I can’t believe 2010 is over. Also, I can’t believe how many books I’ve read over the course of the year! If I had to guess, I’d say somewhere around 55 novels, mostly YA. There have been some definite stand outs, and with 2010 coming to a close in just a few hours, I think it’s only appropriate to showcase them in my last Friday Five of the year. All italicized blurbs are from good reads, followed by a sentence or two about why I loved each book. Happy New Year’s Eve!
1) Seventeen-year-old Lennie Walker, bookworm and band geek, plays second clarinet and spends her time tucked safely and happily in the shadow of her fiery older sister, Bailey. But when Bailey dies abruptly, Lennie is catapulted to center stage of her own life—and, despite her nonexistent history with boys, suddenly finds herself struggling to balance two. Toby was Bailey’s boyfriend; his grief mirrors Lennie’s own. Joe is the new boy in town, a transplant from Paris whose nearly magical grin is matched only by his musical talent. For Lennie, they’re the sun and the moon; one boy takes her out of her sorrow, the other comforts her in it. But just like their celestial counterparts, they can’t collide without the whole wide world exploding.
One of those rare books that catches you between wanting to write as beautifully as the author and knowing you’ll never be able to. Difficult as her situation was, I wanted to BE Lennie. The Sky is Everywhere made me laugh and almost cry–a rare feat!

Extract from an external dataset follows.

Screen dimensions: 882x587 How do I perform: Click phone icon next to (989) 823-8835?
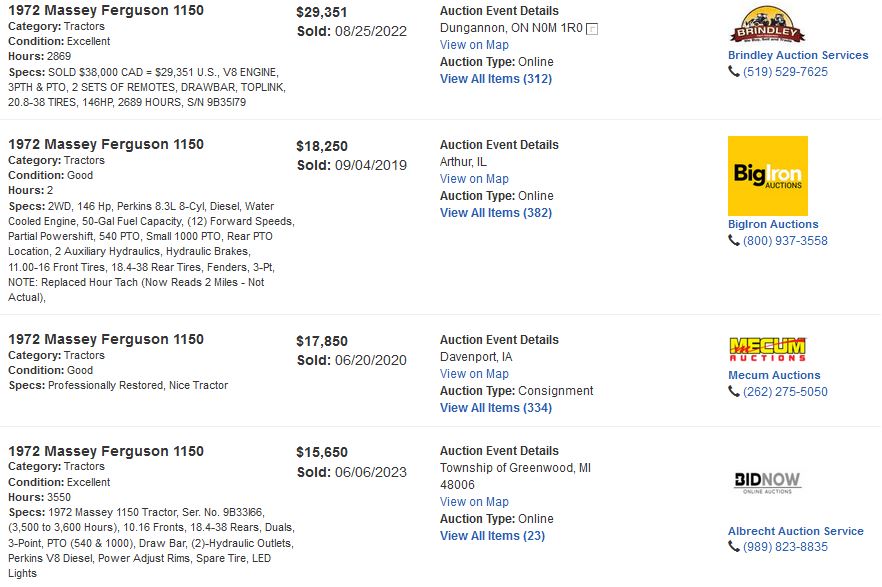tap(734, 547)
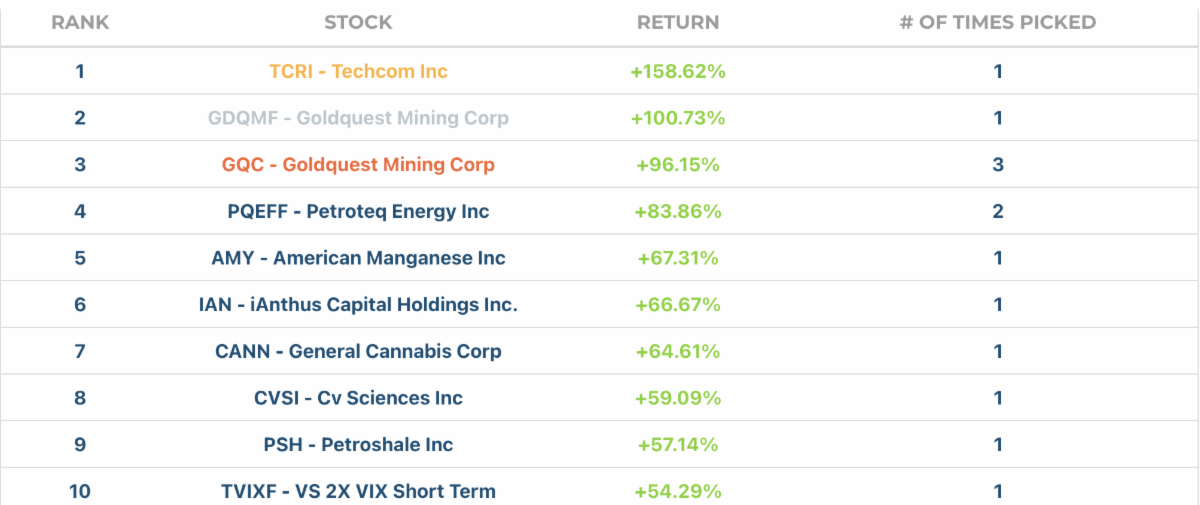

2) Sixteen year old Gemma is kidnapped from Bangkok airport and taken to the Australian Outback. This wild and desolate landscape becomes almost a character in the book, so vividly is it described. Ty, her captor, is no stereotype. He is young, fit and completely gorgeous. This new life in the wilderness has been years in the planning. He loves only her, wants only her. Under the hot glare of the Australian sun, cut off from the world outside, can the force of his love make Gemma love him back? The story takes the form of a letter, written by Gemma to Ty, reflecting on those strange and disturbing months in the outback. Months when the lines between love and obsession, and love and dependency, blur until they don’t exist – almost.
Stolen left me completely torn… how could I possibly feel sorry for a kidnapper? Weirder yet, how could I WANT him to end up with the girl he took? The second-person narration is brave and disarming, and the setting harsh and beautiful.
3) Last year, all of Belly’s dreams came true and the thought of missing a summer in Cousins Beach was inconceivable. But like the rise and fall of the ocean tide, things can change–just like that. Suddenly the time she’s always looked forward to most is something she dreads. And when Jeremiah calls to say Conrad has disappeared, Belly must decide how she will spend this summer: chasing after the boy she loves, or finally letting him go.
I adore this series–read The Summer I Turned Pretty first. Belly is so perfectly flawed, and her interactions with the boys are emotional and evocative. Can’t wait for the final installment, We’ll Always Have Summer.
4) Anna is looking forward to her senior year in Atlanta, where she has a great job, a loyal best friend, and a crush on the verge of becoming more. Which is why she is less than thrilled about being shipped off to boarding school in Paris—until she meets Étienne St. Claire: perfect, Parisian (and English and American, which makes for a swoon-worthy accent), and utterly irresistible. The only problem is that he’s taken, and Anna might be, too, if anything comes of her almost-relationship back home. As winter melts into spring, will a year of romantic near-misses end with the French kiss Anna—and readers—have long awaited?
I know I raved about Anna in a previous post, but I couldn’t leave her off this list. She’s adorable, and Etienne is totally the-boy-you-wanted-to-date-in-high-school. Funny, sweet and true to life, even though it’s set in lovely Paris.
5) Cassia has always trusted the Society to make the right choices for her: what to read, what to watch, what to believe. So when Xander’s face appears on-screen at her Matching ceremony, Cassia knows with complete certainty that he is her ideal mate . . . until she sees Ky Markham’s face flash for an instant before the screen fades to black. The Society tells her it’s a glitch, a rare malfunction, and that she should focus on the happy life she’s destined to lead with Xander. But Cassia can’t stop thinking about Ky, and as they slowly fall in love, Cassia begins to doubt the Society’s infallibility and is faced with an impossible choice: between Xander and Ky, between the only life she’s known and a path that no one else has dared to follow.
I felt the same way about Matched that I did while reading the Hunger Games. Amazing world building, a terrifying what-if concept, and a heroine you MUST root for. I’m not a big reader of dystopians or novels set in any sort of future, but Matched is simply amazing.